Defendant has not provided us with any reported authority requiring a trial court to give a fresh complaint instruction to the jury at the time the testimony is presented. We agree that in light of the substantial potential for prejudice redounding against a defendant from such testimony that it would be the better practice to give the jury such an instruction at the point in the trial at which the jury first hears the testimony and then again in the final charge. We can perceive no reason to distinguish with respect to the timing of a limiting instruction between fresh complaint testimony and evidence of prior bad acts. State v. Nance, 148 N.J. 376, 392 (1997); State v. Angoy, 329 N.J. Super. 79, 89-90 (App. Div. 2000) ("[A] prompt delivery of limiting instructions, either before, simultaneously with, or immediately after, the admission of other crimes evidence is preferable, and--unless there is some compelling reason to do otherwise--should be standard procedure followed by trial courts in all cases."). Nonetheless, we decline to consider the failure to give a contemporaneous limiting instruction to be reversible error.

We agree, however, that the charge that was given to the jury was significantly incomplete. Critically, this charge did not clearly inform the jury that it could not consider P.M.'s testimony as to what T.C. had told her to be evidence that defendant had, in fact, assaulted her. We have recognized that such an instruction is a "necessity." State v. Buscham, supra, 360 N.J. Super. at 359.

We are cognizant, of course, that defendant did not interpose an objection to this portion of the charge, and thus to prevail on appeal, he must establish plain error. R. 2:10-2. We confronted such a question in Buscham, supra, and there found the complete absence of a charge on the proper usage of fresh complaint testimony did constitute plain error because the prosecutor referred to that testimony in summation as corroborative evidence of the victim's credibility. Id. at 359-60.

Here, a similar argument was made.
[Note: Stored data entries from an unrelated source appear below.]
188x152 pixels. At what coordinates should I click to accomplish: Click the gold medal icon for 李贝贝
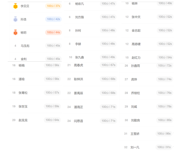(x=16, y=6)
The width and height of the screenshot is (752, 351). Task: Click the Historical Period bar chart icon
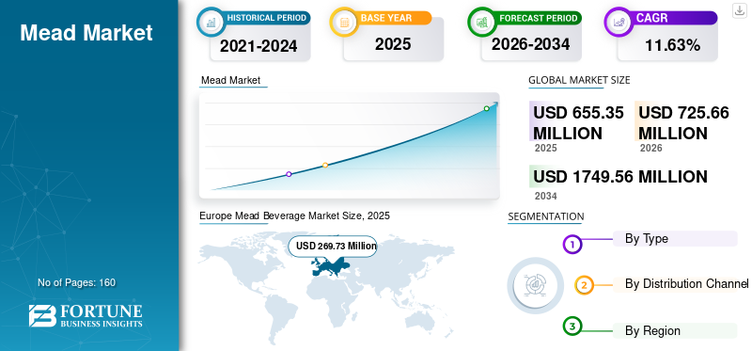click(211, 22)
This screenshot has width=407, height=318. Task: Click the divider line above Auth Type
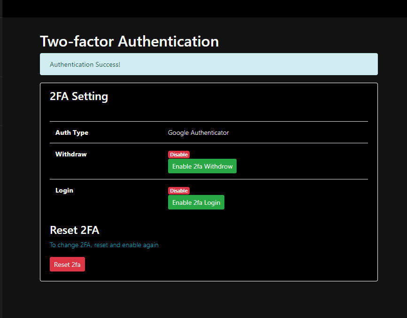(x=208, y=122)
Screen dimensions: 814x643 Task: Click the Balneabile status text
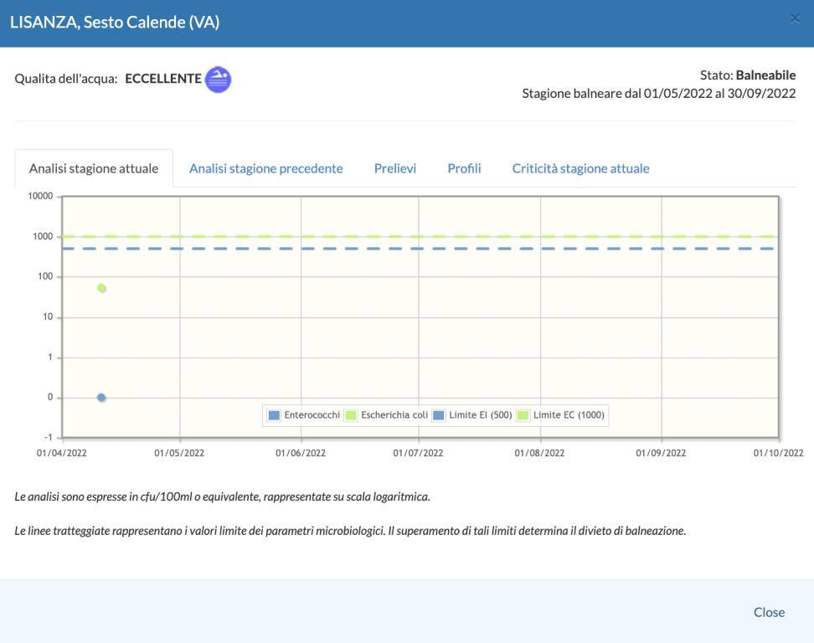click(x=765, y=75)
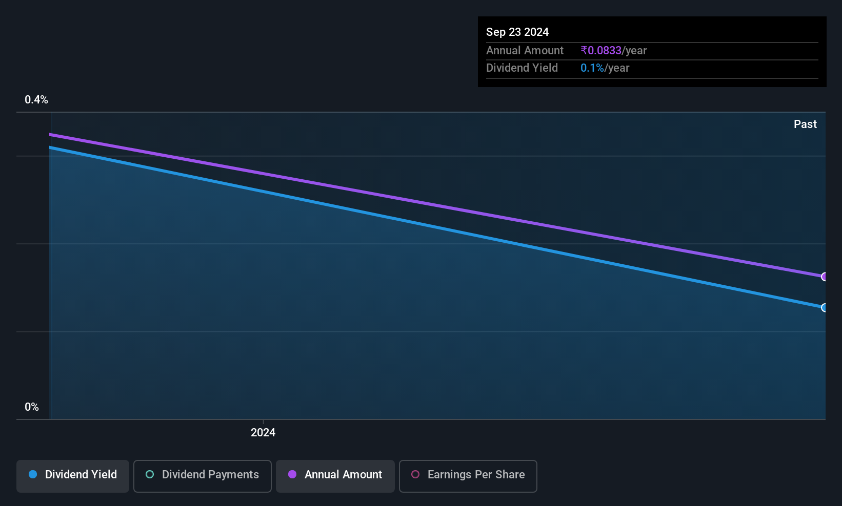This screenshot has width=842, height=506.
Task: Click the purple Annual Amount line
Action: tap(436, 205)
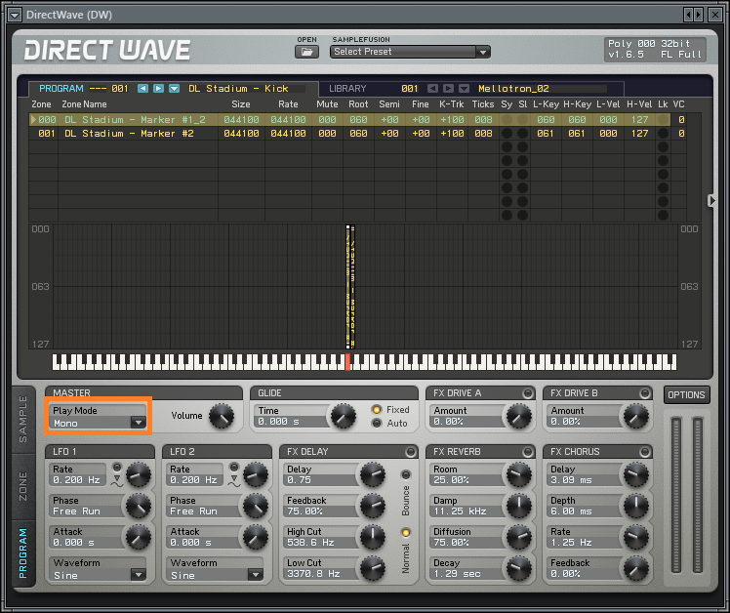Click the Glide Time knob
730x613 pixels.
343,417
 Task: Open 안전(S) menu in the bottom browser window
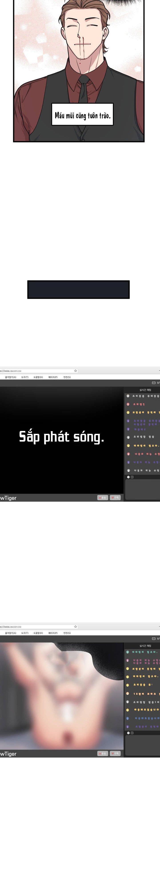tap(67, 633)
The prosecutor, in her summation, after telling the jury that the case turned on T.C.'s credibility, pointed to P.M.'s testimony [10/12, p. 67, l. 9-10], in such a manner as to imply it could be used to corroborate T.C.'s testimony. That corroboration is precisely what the jury should have been clearly told it could not find in P.M.'s testimony.

We are sensitive to the fact that trials such as these are wrenching experiences, both for a defendant and a victim. We recognize that T.C. may find it uncomfortable to have to, once again, relate her experiences to a jury. We cannot, however, permit our natural sympathy for her to detract from defendant's right to have a jury correctly instructed before it decides whether the State has established beyond a reasonable doubt that he is guilty of these charges.

In light of this disposition, it is unnecessary to address in detail the remainder of defendant's arguments. On retrial, however, we trust that the prosecutor will not tell the jury that T.C. was being "victimized" by the trial in light of the necessity of the State proving all the elements of these crimes beyond a reasonable doubt.

Reversed and remanded for further proceedings in accordance with this opinion. We do not retain jurisdiction.